Some parameters did not result in any group differences, e.g., time of bowel movement, bowel movement frequency, occurrence of headache/thirst or safety laboratory parameters and vital signs. Considering that the upper SAD and MAD dosage groups only had slightly more loose stools, this is plausible. Increased bowel movement frequencies would only be expected for more severe diarrhoea. To confirm safety, it is reassuring that laboratory safety parameters did not change in a clinically relevant manner. The occurrence of headache or thirst did not correlate with the dosages and may therefore not be related to cellobiose intake.
As to be expected, some individuals were more sensitive to cellobiose than others, regarding gastrointestinal disturbances. For example, the two subjects that suffered from the adverse event recurrent diarrhoea after the intake of 20 g cellobiose bid also suffered from flatulence. At the same time, five of 12 individuals did not experience any GI events at this high dose.
Additionally, some of the recorded GI events may have been unspecific and not related to the cellobiose intake. In this regard, one subject that ingested 15 g cellobiose bid experienced diarrhoea three days after cellobiose discontinuation (Figure 4A). However, the same subject also experienced diarrhoea on day five of the baseline period; accordingly, the observed diarrhoea on day 17 may have been a result of a general tendency towards GI disturbance, rather than a (late) cellobiose effect.

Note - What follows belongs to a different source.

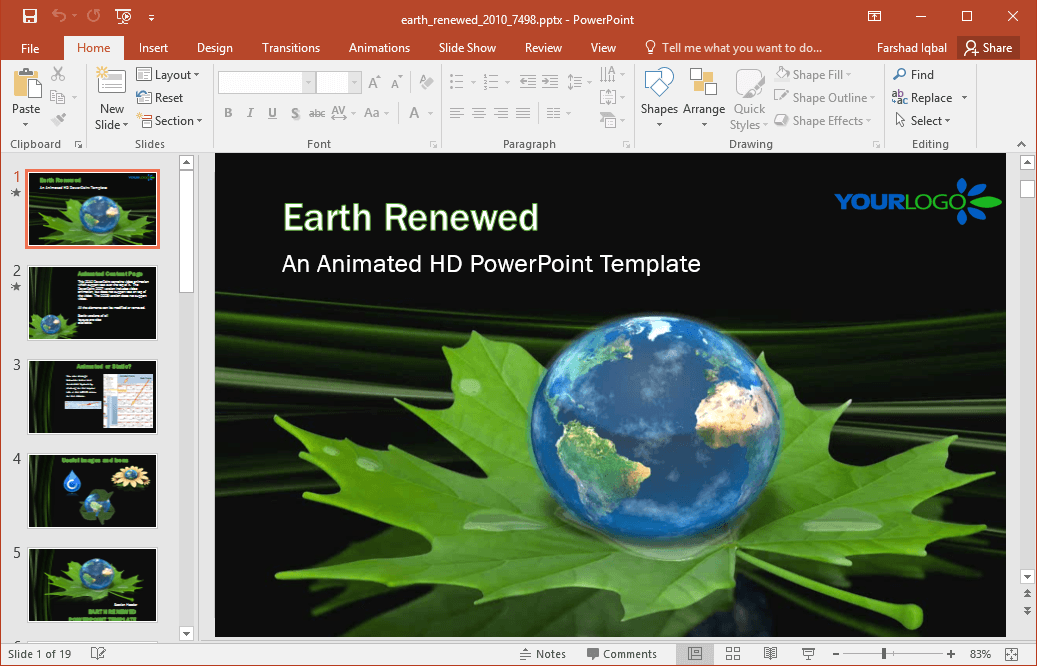Select the Text Shadow icon
This screenshot has height=666, width=1037.
295,113
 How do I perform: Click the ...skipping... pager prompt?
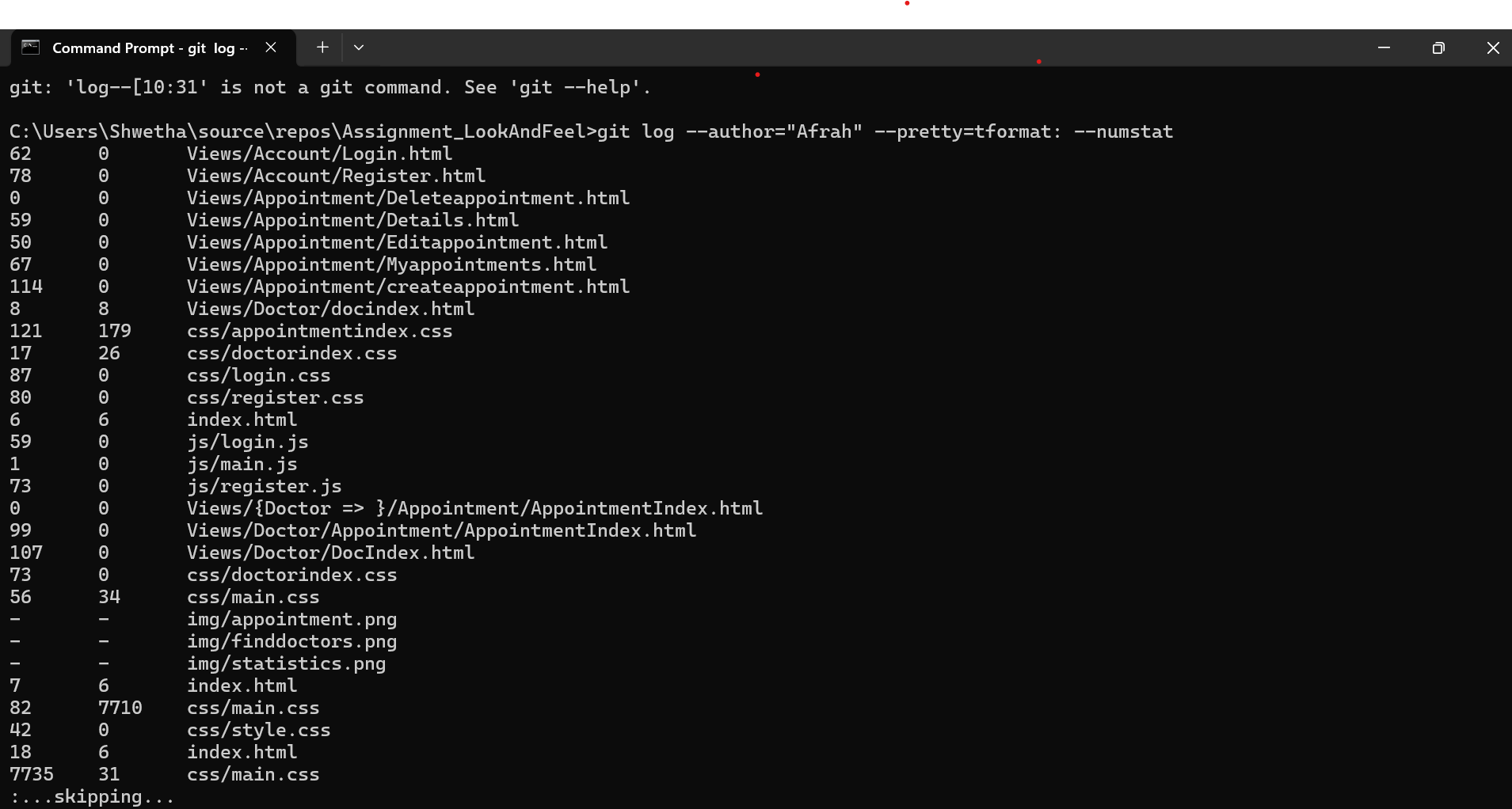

Applicant's summary and conclusion

Conclusions:

In a study evaluating cellobiose in healthy subjects for 14 days evidence of gastrointestinal tolerance at lower dosages (up to 15 g twice daily or 20 g once daily) and a fairly good safety profile at the highest dosage tested (25 g daily or 20 g twice daily). Mild signs of intolerance expressed as gastrointestinal complaints were observed in sensitive subjects. Based on the study results, the tolerable dose of cellobiose consumption is proposed to be 20 g cellobiose daily for single-use and 15 g twice daily (30 g total) for repeated consumption.

Executive summary:

In a study evaluating cellobiose in healthy subjects for 14 days evidence of gastrointestinal tolerance at lower dosages (up to 15 g twice daily or 20 g once daily) and a fairly good safety profile at the highest dosage tested (25 g daily or 20 g twice daily). Mild signs of intolerance expressed as gastrointestinal complaints were observed in sensitive subjects. Based on the study results, the tolerable dose of cellobiose consumption is proposed to be 20 g cellobiose daily for single-use and 15 g twice daily (30 g total) for repeated consumption.